Using GCP Transcription Service and Custom NLP Models for Evaluating Educational Content

Saqib Awan
Published in
5 min readFeb 4, 2021



Evaluating and analyzing the educational content delivered in University courses as well as in other types of educational settings is an important task to maintain quality and standard of education. Ensuring that instructors are delivering content that complies with a set of standards and desired outcomes for the specific course is important for educational institutions to maintain consistent quality of education. Educational content comprises multiple forms of media such as lecture recording, slides, and different types of documents. Analyzing hours of lectures and other associated media to ensure compliance with a standard can be an extremely tedious and time-consuming task. With the recent advances in ML, especially in converting speech to text and state-of-the-art Natural Language Processing techniques, it is possible to automate this evaluation and compliance-checking process.

The Compliance Checking Problem for Education Content

As an example of educational content, each course offered in a University setting is composed of video recordings of lectures, slides, and assignments in the form of PDF or other types of documents. Furthermore, we can assign specific learning outcomes to different parts of the course, such as topics covered, terminology introduced, etc. These two sets of information i.e. the content delivered by the instructor and the text describing the desirable outcomes to comply with can help us score each part of the delivered content against the outcome. This could ensure that the quality of education was maintained throughout the course.

The Solution

GCP (Google Cloud Platform) provides an online transcription service that exposes a Rest-API for transcribing speech data to text. It is highly effective in transcribing speech in multiple languages and has advanced features like content-filtering, speaker recognition, and multiple fine-tuned ML models for specific scenarios like video and phone recording, etc. This service can be combined with custom NLP models to compare the delivered content and outcomes and score each lecture against desired outcomes.

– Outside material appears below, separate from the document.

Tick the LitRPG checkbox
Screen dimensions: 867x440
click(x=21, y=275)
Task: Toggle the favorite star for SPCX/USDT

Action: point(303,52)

As a basic analysis, a similarity score between transcribed speech and desired outcome text using NLP topic modeling, text summarization and keyword extraction techniques applied to lecture transcripts and associated slides can give us an initial assessment of how much of the outcomes were actually covered in the content. Further analysis can be performed using advanced state of the art Transformer based Question and Answering models to answer specific questions about content whether something was actually covered or answered in the lectures.

The following diagram depicts the architecture of the Trillo Solution for the Educational Content Evaluation problem.

Solution Components

The solution consists of the following components:


This is Trillo’s flagship service creation and orchestration engine running on top of GCP Compute services and utilizes several other GCP services such as Cloud Storage, CloudSQL, etc. It orchestrates the flow of the whole application and invokes multiple back-end Microservices running as part of the Trillo Workbench for GCP.

Microservice Front-end

This is the main Web-service exposing REST-API for transcription and content scoring. It takes the following inputs in JSON based request payloads:

  • Path to GCP Cloud Storage where the lecture’s video recording file resides for which the scoring is desired
  • Path to GCP Cloud Storage where the accompanying content files such as PDFs, slides, etc. reside
  • Path to GCP Cloud Storage where the output transcribed file is going to be stored (both JSON and .txt formats are supported)
  • Path to GCP Cloud Storage where the scored output file (a JSON formatted file) needs to be stored

This service routes the request to the specific back-end service for further processing.

Transcription Service

This service performs the following steps:

  • Automatically downloads the input Video Recording file
  • Converts it to .wav format PCM speech file
  • Sends the PCM file to GCP Transcription service
  • Receives the converted text data and creates output files in both .txt and JSON formats

Content Scoring Service

This performs the following steps:

  • Downloads the transcription file from GCP Cloud Storage
  • Downloads other associated files such as PDF, lecture slides, etc. from the GCP Cloud Storage
  • Downloads outcome files that describe the standard for the specific course in question
  • Converts all document files (PDF, word, slides, etc.) to plain text.
  • Runs NLP algorithm on the text as well as on the standard outcome files
  • Generates a score file that contains scores for the input files against each of the list of desired outcomes
  • Uploads the scores file to the given GCP Cloud Storage path

Limitations of Content Evaluation

Content scoring with basic similarity executed on text summarization based NLP models has some limitations that we need to carefully consider when building and using such models. They are as follows:

A basic similarity model may not give an adequate analysis of content for some use cases. Here are some examples:

  • We want to categorize content qualitatively which essentially is a classification problem
  • Ask specific questions about different parts of the lectures and assignments of a course e.g. for how long was this specific topic covered, how descriptive were the questions from students answered on a particular topic etc.
  • Evaluate the assessments for the course e.g. Quizzes, exams, etc. in terms of relevance to the topic and its coverage, etc.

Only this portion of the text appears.